EXERCISE DESCRIPTION:
Give the number of lines in the data that contain "green", and nothing more.
[[ INPUT, beginning ]]
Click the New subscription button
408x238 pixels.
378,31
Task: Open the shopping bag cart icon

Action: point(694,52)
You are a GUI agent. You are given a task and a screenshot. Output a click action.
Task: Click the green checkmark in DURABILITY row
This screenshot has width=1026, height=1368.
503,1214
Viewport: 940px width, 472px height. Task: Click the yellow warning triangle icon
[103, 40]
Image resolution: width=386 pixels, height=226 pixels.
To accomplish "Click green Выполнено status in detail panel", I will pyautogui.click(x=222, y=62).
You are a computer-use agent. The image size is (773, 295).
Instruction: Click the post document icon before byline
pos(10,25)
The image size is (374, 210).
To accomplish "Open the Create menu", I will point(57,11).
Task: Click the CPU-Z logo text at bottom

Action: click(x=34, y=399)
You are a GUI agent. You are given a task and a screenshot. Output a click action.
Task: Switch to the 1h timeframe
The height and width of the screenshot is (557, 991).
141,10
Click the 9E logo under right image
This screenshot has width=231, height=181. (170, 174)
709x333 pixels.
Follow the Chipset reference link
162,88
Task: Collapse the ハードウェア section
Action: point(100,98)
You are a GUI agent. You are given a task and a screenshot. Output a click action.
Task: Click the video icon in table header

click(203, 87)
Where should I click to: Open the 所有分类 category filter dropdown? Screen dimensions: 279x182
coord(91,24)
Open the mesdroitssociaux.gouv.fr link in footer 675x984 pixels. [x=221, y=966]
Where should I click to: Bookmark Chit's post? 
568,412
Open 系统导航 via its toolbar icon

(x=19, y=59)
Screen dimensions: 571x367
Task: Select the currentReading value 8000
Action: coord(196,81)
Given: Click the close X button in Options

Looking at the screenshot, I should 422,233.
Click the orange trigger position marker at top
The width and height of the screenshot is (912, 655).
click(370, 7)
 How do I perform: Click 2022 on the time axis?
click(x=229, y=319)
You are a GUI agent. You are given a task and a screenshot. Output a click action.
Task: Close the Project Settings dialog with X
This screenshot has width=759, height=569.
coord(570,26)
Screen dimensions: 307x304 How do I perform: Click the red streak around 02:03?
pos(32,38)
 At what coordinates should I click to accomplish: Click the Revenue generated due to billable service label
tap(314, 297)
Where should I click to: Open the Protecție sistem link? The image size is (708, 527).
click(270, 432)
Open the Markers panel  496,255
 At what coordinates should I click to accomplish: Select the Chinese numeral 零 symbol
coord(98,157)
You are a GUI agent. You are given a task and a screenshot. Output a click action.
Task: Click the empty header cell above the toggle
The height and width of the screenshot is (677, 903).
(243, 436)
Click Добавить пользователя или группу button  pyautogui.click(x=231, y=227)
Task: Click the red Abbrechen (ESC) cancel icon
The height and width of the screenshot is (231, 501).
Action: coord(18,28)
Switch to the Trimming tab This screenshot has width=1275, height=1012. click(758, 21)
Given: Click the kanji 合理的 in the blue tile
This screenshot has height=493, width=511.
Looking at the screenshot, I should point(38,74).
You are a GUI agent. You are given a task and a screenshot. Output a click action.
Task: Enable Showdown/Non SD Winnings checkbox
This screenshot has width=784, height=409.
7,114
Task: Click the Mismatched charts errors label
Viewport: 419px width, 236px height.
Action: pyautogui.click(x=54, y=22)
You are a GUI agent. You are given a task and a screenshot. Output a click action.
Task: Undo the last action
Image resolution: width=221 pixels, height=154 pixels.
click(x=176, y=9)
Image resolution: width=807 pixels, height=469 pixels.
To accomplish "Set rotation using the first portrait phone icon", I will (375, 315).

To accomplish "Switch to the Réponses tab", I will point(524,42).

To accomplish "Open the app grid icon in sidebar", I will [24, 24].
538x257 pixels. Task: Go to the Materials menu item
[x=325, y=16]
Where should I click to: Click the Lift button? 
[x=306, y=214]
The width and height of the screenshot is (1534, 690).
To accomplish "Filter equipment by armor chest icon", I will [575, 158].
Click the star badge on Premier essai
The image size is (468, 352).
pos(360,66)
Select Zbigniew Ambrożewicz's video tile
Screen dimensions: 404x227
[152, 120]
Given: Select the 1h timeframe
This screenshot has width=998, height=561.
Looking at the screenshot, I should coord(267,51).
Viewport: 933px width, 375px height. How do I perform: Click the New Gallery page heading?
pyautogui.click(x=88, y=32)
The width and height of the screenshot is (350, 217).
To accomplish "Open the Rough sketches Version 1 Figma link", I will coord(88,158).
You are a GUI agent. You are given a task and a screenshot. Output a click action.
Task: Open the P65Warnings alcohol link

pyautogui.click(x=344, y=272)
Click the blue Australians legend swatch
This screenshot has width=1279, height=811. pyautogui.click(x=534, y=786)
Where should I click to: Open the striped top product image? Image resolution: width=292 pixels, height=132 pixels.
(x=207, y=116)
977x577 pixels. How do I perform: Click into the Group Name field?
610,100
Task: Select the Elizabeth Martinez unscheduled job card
[[ INPUT, end ]]
THE ANSWER:
2